No fim das contas, quando nos lançamos à uma sincera e introspectiva avaliação, percebemos que somos todos solitários. O que pode variar é o grau da solidão, já que ela sempre será diferente conforme diferente são as pessoas.
Ninguém nasce em nosso lugar, por nós. E ninguém dará, em nosso lugar e por nós, o nosso ultimo suspiro. Quando vamos nos nutrir, o alimento deve entrar por nossa boca, e é ao nosso paladar que ele irá impressionar. Não pode ser de outro jeito. E quando nossa garganta está seca, não há quem beba por nós, e que possa nos saciar a vontade de beber. É pela nossa garganta que tal líquido tem que descer, e pela de ninguém mais. E quando vemos o mundo, ninguém mais tem acesso ao que nossos olhos estão vendo, ou o que nossa mente está pensando sincronicamente. Podemos até dizer o que estamos pensando, e até descrever o que estamos vendo, mas jamais será tão completo, e nem tão sincrético, quanto o que estamos vivenciando em nossa intimidade no exato momento em que este vivenciar está ocorrendo.
Quanto à isto, é interessante notar que mesmo quando falamos, conversando normalmente, haverá sempre a eterna diferença de tempo: ao tempo em que pensamos algo soma-se o tempo que usamos para expressar tal pensamento. E do mesmo modo, ao tempo que uma pessoa leva para nos ouvir soma-se o tempo que ela tem para absorver o que foi ouvido. Então, mesmo que haja entendimento entre aqueles que estão dialogando, este entendimento é atrasado, demorado, e por isto mesmo, diferente. Estamos, em relação ao que nos cerca, sempre com frações de tempo de diferença. É como agora: eu penso, depois escrevo, então você lerá, para só então entender. E entre nós haverá uma distancia temporal incomensurável. Eu sou, para você, como uma estrela: a luz que chega aos seus olhos partiu de mim há eras. O que você registra é algo como uma fotografia, um momento congelado no tempo. Eu continuo a evoluir, à medida em que o tempo passa, mas o que notam de mim - e de você - é apenas algo do passado, que já não é como é agora, no presente (que constantemente se torna passado). Até mesmo o que notamos de nós mesmos é passado. Estamos eternamente presos ao passado. Eternamente...

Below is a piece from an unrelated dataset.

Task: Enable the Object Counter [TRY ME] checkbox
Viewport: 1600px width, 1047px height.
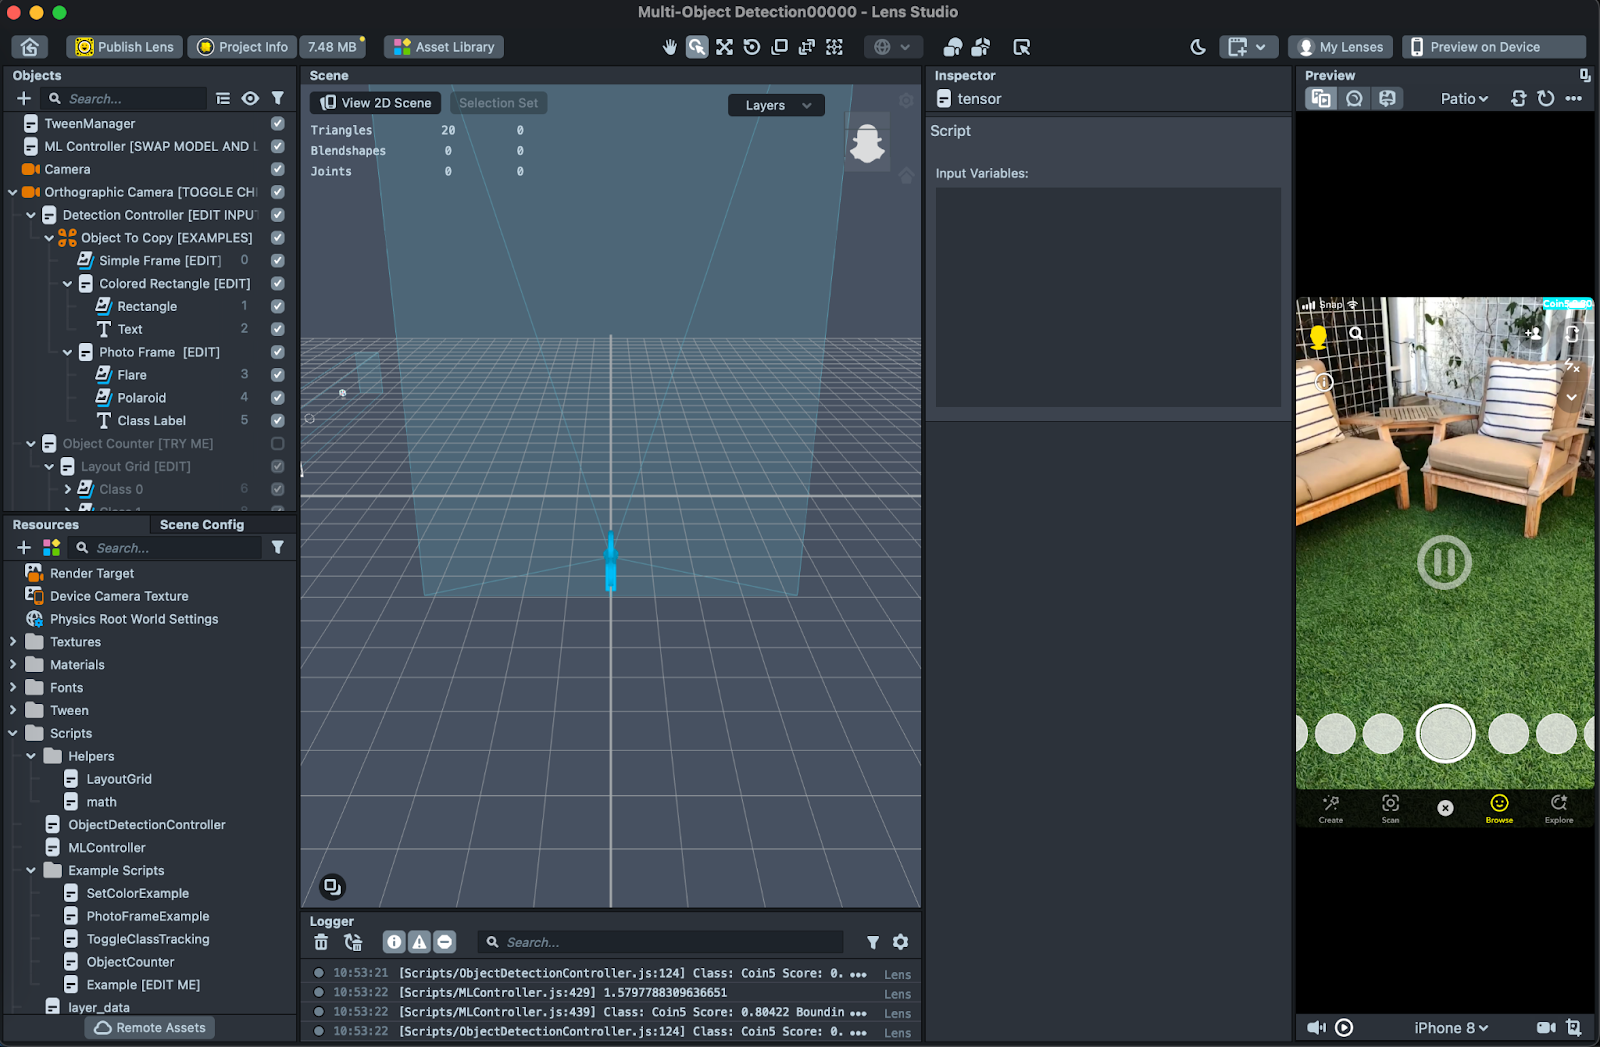Action: pos(278,443)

Além disto, há também a relação indissociável entre intimidade e solidão. Talvez seja, a intimidade, algo sinônimo e complementar à solidão. Não há intimidade sem solidão, e não há solidão sem intimidade. Toda solidão é intima. Toda intimidade é solitária. São as duas faces de uma mesma moeda. Uma moeda presa ás mãos do tempo.
Creio que seja isto, afinal, o que nos confere a humanidade: a vulnerabilidade ao tempo, à intimidade e à solidão. Desejamos a todo momento, ardorosa e intensamente, mesmo que inconscientemente, compartilhar nosso universo íntimo com os outros. E desejamos, do mesmo modo, entrar na intimidade alheia. Quanto maior for esta permuta, maior é o grau de "satisfação", mesmo que esta seja ilusória.
Creio que o segredo para se viver bem seja compreender esta singela e sutil verdade: somos solitários pois somos incapazes de compartilhar (e congregar), de modo completo e profundo, e em tempo real, a nossa intimidade com os outros. Somos nosso próprio universo, com as mesmas quantidades de mistérios e enigmas, com a mesma quantidades de belezas e encantos, com a mesma proporção de desconhecimento e de entendimento.
Dentre todos os animais, somos os mais infelizes. Os demais, que não possuem imaginação, criatividade, planejamento e consciência - como a nossa -, jamais irão sentir, como nós, tão ardente, profundo e intenso desejo de se completar em outro, ou em outros.
Depois de nós mesmos, somente a nossa própria sombra permanece mais tempo conosco. E ainda assim ela se vai, quando as luzes se apagam.